O prefeito se comprometeu a trabalhar com Brasília, o Senado e a Superintendência para resolver o impasse. Ele enfatizou a necessidade de garantir a navegabilidade da região, a fim de evitar futuros prejuízos e restrições.
“Eu quero crer que, apelando para relação diplomática com o Peru, possa haver flexibilização para a dragagem. Se não for resolvido agora, é possível que no ano que vem, esse trecho fique seco bem antes do que ficou agora, e cause problemas sérios de abastecimento na região do Alto Solimões e no resto do Amazonas. Porque aqui na área de Benjamim Constant não precisa de relações exteriores. A Marinha do Brasil garante licença”, afirmou.
Racionamento
A seca é tamanha que já causa racionamento de água em Manacapuru e Rio Preto da Eva. Além disso, o município de São Gabriel da Cachoeira anunciou racionamento de energia para evitar “blackout total” devido ao desabastecimento de óleo diesel para a usina termoelétrica da cidade, reflexos da vazante histórica no Amazonas.

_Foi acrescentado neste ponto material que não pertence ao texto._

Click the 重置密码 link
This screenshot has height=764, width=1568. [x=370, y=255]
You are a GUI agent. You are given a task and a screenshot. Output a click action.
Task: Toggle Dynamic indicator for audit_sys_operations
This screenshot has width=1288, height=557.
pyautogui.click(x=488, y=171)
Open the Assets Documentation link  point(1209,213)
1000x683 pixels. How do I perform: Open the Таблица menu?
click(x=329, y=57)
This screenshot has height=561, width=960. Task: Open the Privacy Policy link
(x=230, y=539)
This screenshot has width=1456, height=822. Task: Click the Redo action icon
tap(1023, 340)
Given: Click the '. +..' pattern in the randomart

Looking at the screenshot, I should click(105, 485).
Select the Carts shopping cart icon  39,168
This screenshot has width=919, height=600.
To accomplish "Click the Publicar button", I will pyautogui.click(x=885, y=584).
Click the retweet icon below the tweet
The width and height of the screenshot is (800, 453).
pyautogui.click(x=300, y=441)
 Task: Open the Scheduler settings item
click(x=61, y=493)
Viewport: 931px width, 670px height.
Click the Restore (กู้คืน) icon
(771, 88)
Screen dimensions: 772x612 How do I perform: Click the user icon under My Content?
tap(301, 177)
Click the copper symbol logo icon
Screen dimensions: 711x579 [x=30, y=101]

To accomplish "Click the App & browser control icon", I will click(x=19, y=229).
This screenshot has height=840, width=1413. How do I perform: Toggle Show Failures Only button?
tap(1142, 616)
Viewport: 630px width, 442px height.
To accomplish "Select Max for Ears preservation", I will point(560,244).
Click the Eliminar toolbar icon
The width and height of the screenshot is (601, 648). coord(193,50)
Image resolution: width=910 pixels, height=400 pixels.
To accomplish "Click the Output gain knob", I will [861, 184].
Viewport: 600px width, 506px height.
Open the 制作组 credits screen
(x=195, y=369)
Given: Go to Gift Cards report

‘Deixamos escapar detalhes’
Além de prefeito de Benjamin Constant, Bemerguy também preside o grupo G9, composto por nove municípios do Alto Solimões, que compreende Tabatinga, São Paulo de Olivença, Santo Antônio do Içá, Atalaia do Norte, Tonantins, Fonte Boa, Jutaí e Amaturá, este último enfrentando um desafio crítico relacionado à dragagem de rios na região.
Desde julho, o prefeito afirma estar lutando para obter a autorização necessária para a dragagem do canal que liga Benjamin Constant a Tabatinga. Segundo o chefe do executivo municipal, todas as autorizações já haviam sido dadas, quando Marinha Peruana mandou aguardar porque não havia autorizado.
“Dá um certo desânimo e preocupação. E eu não estou culpando o Peru ou a Marinha Peruana. Eu acho que, talvez, o bom senso podia prevalecer. Por outro lado, vamos assumir as nossas responsabilidades. Porque é possível que nós, como o Brasil, Departamento Nacional de Infraestrutura de Transportes (DNIT) e governo federal, tenhamos deixado escapar algum detalhe. Por exemplo, podem não terem se atentado que nós estamos em uma região de fronteira, que o rio faz fronteira com o Peru. O certo era Brasília ter entrado em contato para tirar a licença da Marinha Peruana. Pode ter havido culpas de nossa parte também”
David Nunes Bemerguy, prefeito de Benjamin Constant
“Como estamos na região de fronteira, tem que pensar na relação. A área tem relação com outro país? Se tiver, tem que haver relação diplomática, documentos de ambas as partes. Você não pode ser unilateral nesse caso. Quando você fala de questões de fronteira, a ação tem que ser bilateral, senão fica difícil”, complementou.
Além disso, o prefeito mencionou a existência de vários pontos críticos de navegabilidade na região, que afetam tanto Benjamin Constant quanto Tabatinga. Ele enfatizou que os comandantes de navios locais têm fornecido informações determinantes para identificar esses pontos problemáticos.
O que diz o DNIT
Em nota oficial à redação do Portal RIOS DE NOTÍCIAS, o Departamento Nacional de Infraestrutura de Transportes (DNIT) informou que a dragagem na área de influência foi interrompida devido às exigências ambientais peruanas, mas prometeu retomar o serviço assim que essas questões forem resolvidas.
O DNIT informa que a dragagem na área de influencia foi interrompida devido a exigências dos órgãos ambientais peruanos, já que o trecho fica na fronteira com o Peru. Para garantir o fluxo da navegação, a autarquia segue realizando a dragagem em seguimento fora da área de fronteira. Ressaltamos que assim que as exigências ambientais sejam sanadas, o serviço será retomado no trecho afeto.